El hombre, admirado de tanta belleza y de la sapiencia del muchacho, le preguntó qué haría él si fuera el dueño de aquel lugar. Entonces, entusiasmado el humilde conductor comenzó a explayarse acerca de sus sueños.
¡Si supiera él lo que se podría hacer allí! Por mucho tiempo se había imaginado que algún día, con mucho esfuerzo, adquiriría esas tierras. Había pensado muchos proyectos, había hasta bosquejado lo que haría. Pondría un centro de entretenimiento con paseos en botes, tirolesas, parapente, restaurante y tantas otras cosas. Pero, claro, después se daba cuenta de que ese era un sueño imposible, una utopía para su economía.

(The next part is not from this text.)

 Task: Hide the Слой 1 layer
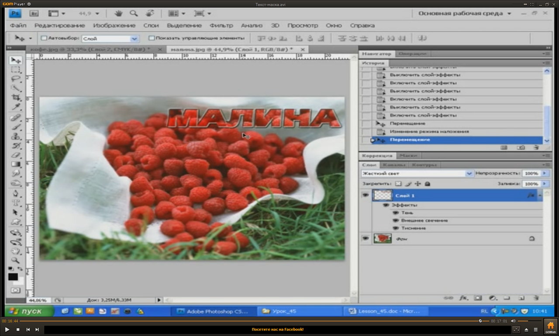[365, 195]
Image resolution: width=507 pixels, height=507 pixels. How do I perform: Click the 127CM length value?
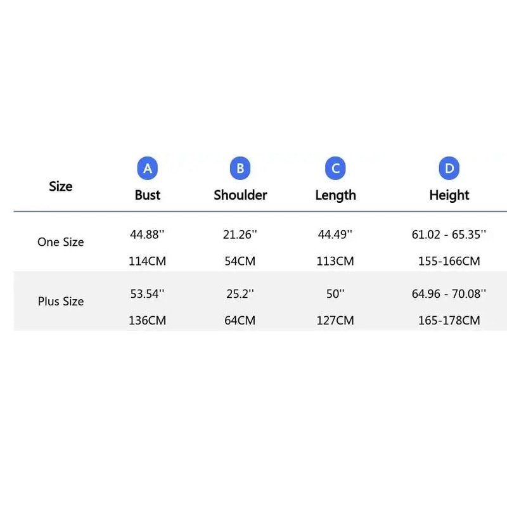coord(335,321)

El pasajero lo escuchaba con mucho detenimiento y no dejaba de mirar sus ademanes: “Allí estaría el restaurante”, señalaba. “En esta isleta llegarán a descansar”. Lo dejó hablar sin interrumpirlo, porque además del paisaje, su entusiasmo formaba parte del espectáculo del lugar.
Cuando al fin terminó de hablar, el extranjero le dijo: “Así será. Este lugar es tuyo”. Lo que el muchacho no sabía era que estaba llevando en su embarcación al propietario de esas tierras que, admirado de su relato, se las dio para que las trabaje y sean suyas.
¡Cuántas veces nos pasa que como este joven estamos llenos de proyectos que nos parecen imposibles! Remamos y remamos sabiendo que nuestra experiencia y esfuerzo no podrán ayudarnos a salir de nuestra situación.
Quizá así se sentían los discípulos en la barca cuando se desató la tempestad; todo su trabajo, toda su experiencia, no les servían para ayudarlos a salir de ese mar revuelto. No sabían, como ese muchacho, que en su barca estaban llevando al dueño del universo, al jefe del viento y creador del mar.
Quizá también a nosotros se nos olvide que tenemos en nuestras vidas llevar a Jesús, a aquel a quien podemos recurrir en busca de auxilio y provisión, a aquel a quien aún el viento y el mar le obedecen. ¿Por qué no tener fe? Él va con nosotros.
“Señor, cuántas veces estoy en mi barca, inmensa en mi rutina, remando para salir adelante. Cuántas veces estoy rodeada de dificultades y me olvidó que Tú estás en ella. Cuántas veces me olvidó que Tú eres el dueño de todo a mi alrededor, eres al que puedo recurrir. Eres el dueño también de mi vida y de mis proyectos. Te necesito. ¡Sálvame!”